A woman crawled through. The glass shards hanging in the window like jagged teeth tore into her arm. Blood trickled from her wounds, but her focus never wavered from her prey.
Joe threw himself between the woman and his family. He swung his metal bat once, then twice. The woman’s skull cracked, but still her teeth chattered. Another swing and her body went limp, her legs still dangling outside.
Another man, a half-crown of hair gracing his tanned scalp, squeezed between the dead woman and the window. He clawed
at the glass, breaking it into more shards.
Kara dug out a couple shells from her pocket as Joe let loose with the bat.
As the crazed man’s growling and scratching ceased, another tried to push himself through the window. Sadie cried out as Leah and Zack screamed. Something else pounded and slammed against the door. Joe flipped the dining table on its side and pressed it against the two dead crazies stuck in the window. He slid a china cabinet behind it for reinforcement.
“Out the back!” Kara said. She led them to the kitchen and gestured for them to freeze. Joe crept to the sliding glass door leading to their back porch.
A couple of shapes wandered near the Weavers’ vegetable garden. They were about a dozen yards away, but Kara wasn’t sure she, Sadie, and the Weavers could make it past without being spotted.

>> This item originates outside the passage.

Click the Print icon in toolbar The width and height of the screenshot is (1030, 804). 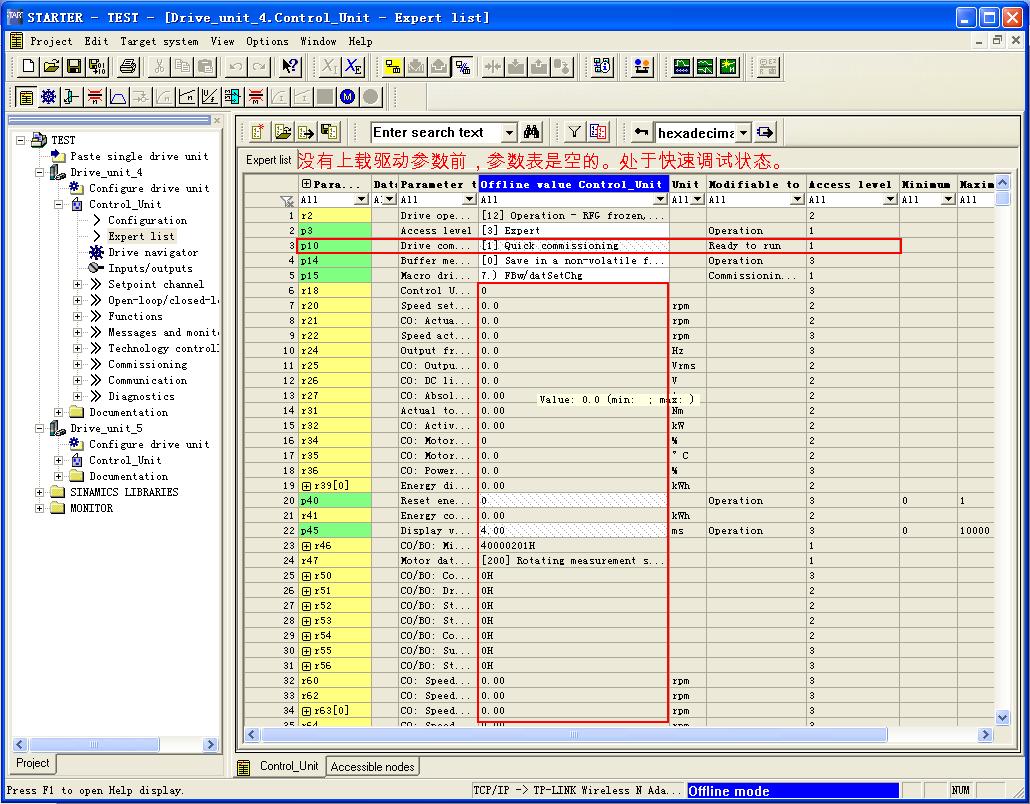(x=128, y=67)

They’d been lucky to take down three of the crazies in the brief melee. But out in the open, if one swing of Joe’s bat or a shot from her gun missed, that would be the end for them. And if she was forced to fire her weapon, she’d attract the attention of more.
“We need a distraction,” Joe said, sizing up the situation immediately.
Kara nodded. Then she remembered the candles downstairs.
“You’ve got matches? A lighter or something?” Kara asked Joe.
Joe dug into this pocket and withdrew a plastic Bic lighter. “Right here.”
Zack whimpered as more scratching and growls sounded outside their home. Leah squeezed her teddy bear tighter.
Kara wondered if she was crazy for what she was about to suggest, but she couldn’t think of a better option now. “Do you have any high-proof alcohol?”
Joe’s eyes lit up with understanding. Careful to avoid the glass and broken dishware on the kitchen floor, he retrieved a bottle of vodka from a cabinet above the stove. He pulled a washcloth from a drawer near the sink then poured enough vodka on the cloth to saturate it. “Think this will work?”
“Hollywood seems to think so,” Kara said. “Unless you’ve got a gallon of gasoline stashed away somewhere, we might as well try.”